● **SOURCE DOCUMENT**
━━━━━━━━━━━━━━━━

# Preparing to leave



## laser-monkey (Sep 7, 2012)

I deleted my previous thread over fear it would be discovered. I realise now that this was a fine example of how I live my life. In secret, always nervous.

A couple weeks ago, I tried to have 'the talk' with my wife. We've been together ten years, married five, and I don't think we've ever been truly happy. Within about 3 months of dating, she was angry with me all the time. Sex disappeared for months and re-emerged only sporadically (once or twice a year now, I'd say). I became afraid of her anger and, as a result, stopped wanting to have sex. She became frustrated with me and got angrier. Neither of us was ever really happy.

When we married, I think we were trying to solve our problems. It didn't work of course. Two days after the wedding, she was giving me the silent treatment and I was scared to go near her. We had a good honeymoon but it quickly reverted to form and she very nearly left me 6 months later. We had couples counselling and the extent of her resentment (even in the early days) became clear.

The last 4 years, things have just sidled on by. Calm, storm, calm, storm... I've never really felt relaxed or in control. She subtly controls everything in our lives, claims to wish I would be more active, but complains when I take initiative and get things 'wrong'. I don't feel like I've ever really been myself since we got together.

A couple weeks ago, I told her how unhappy I was and that I wasn't sure we should be together. She seemed completely shocked by this - a part of me expected her to be relieved - and after a couple of days of tears and fighting, we're more or less back to normal. I don't know why she wants me to stay when almost everything I do irritates her. Perhaps she likes having someone to control.

━━━━━━━━━━━━━━━━

● **RECORDS SUPPLIED**
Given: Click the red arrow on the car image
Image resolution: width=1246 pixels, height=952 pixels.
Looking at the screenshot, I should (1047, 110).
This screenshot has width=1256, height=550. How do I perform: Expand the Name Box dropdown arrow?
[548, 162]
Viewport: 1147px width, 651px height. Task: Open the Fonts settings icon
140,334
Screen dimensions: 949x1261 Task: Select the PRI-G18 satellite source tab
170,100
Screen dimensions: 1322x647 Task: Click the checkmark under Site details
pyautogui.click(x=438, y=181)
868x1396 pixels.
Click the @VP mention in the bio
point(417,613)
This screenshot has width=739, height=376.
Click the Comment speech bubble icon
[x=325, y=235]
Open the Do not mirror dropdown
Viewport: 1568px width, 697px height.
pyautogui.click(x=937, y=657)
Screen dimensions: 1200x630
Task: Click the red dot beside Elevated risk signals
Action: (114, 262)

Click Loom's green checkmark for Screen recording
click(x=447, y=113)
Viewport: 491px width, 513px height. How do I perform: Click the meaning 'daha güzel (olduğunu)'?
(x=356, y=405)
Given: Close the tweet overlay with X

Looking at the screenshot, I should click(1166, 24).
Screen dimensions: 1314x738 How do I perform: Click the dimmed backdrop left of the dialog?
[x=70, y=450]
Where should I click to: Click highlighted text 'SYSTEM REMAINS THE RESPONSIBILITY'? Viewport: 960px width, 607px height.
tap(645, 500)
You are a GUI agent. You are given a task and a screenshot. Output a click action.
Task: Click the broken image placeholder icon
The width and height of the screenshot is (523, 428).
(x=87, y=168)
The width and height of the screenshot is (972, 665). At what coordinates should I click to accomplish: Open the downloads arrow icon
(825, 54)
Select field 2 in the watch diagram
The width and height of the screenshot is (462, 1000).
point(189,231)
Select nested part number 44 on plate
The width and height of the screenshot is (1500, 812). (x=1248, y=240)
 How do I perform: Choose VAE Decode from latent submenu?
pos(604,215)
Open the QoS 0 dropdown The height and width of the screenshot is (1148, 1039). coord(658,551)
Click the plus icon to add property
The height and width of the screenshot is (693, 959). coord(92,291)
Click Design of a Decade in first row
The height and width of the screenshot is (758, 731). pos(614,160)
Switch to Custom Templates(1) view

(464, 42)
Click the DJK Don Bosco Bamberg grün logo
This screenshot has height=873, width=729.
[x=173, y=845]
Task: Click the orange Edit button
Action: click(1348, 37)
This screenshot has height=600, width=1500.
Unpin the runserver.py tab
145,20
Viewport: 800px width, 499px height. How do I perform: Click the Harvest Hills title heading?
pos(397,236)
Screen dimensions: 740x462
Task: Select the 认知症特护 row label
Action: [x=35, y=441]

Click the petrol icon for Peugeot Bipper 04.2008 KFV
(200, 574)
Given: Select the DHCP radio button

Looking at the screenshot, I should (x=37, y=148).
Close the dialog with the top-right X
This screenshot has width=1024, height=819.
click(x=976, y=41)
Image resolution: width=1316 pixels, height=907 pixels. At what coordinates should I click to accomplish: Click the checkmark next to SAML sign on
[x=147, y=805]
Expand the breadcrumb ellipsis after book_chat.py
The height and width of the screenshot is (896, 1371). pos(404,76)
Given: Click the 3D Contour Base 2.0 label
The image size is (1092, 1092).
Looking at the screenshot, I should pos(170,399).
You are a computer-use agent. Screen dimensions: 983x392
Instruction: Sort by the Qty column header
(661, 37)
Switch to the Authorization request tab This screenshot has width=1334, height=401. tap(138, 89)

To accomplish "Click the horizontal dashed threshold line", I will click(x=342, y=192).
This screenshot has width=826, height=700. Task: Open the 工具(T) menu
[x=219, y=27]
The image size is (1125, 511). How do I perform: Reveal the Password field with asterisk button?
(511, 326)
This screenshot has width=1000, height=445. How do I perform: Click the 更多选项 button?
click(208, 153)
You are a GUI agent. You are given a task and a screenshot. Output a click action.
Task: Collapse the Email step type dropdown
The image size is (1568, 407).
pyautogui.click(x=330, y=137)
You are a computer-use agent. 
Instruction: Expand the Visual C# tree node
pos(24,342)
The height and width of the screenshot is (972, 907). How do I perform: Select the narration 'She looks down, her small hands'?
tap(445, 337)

━━━━━━━━━━━━━━━━

● **CHECK YOUR UNDERSTANDING**
1: According to the forum post, how long have the writer and the wife been married?
2: Summarize the forum post in two sentences.
3: How would you translate this sentence from the forum post into Spanish: "We had couples counselling and the extent of her resentment (even in the early days) became clear."

● **OUTPUTS FOR THE TASKS**
1: Five years.

2: The writer describes ten years with a wife who was often angry, with sex becoming rare, a marriage that did not fix their problems, and couples counseling that revealed her deep resentment. After the writer recently said they might not belong together, she was shocked, and after days of tears and fighting things are more or less back to normal, though the writer does not understand why she wants them to stay.

3: Fuimos a terapia de pareja y quedó clara la magnitud de su resentimiento (incluso en los primeros tiempos).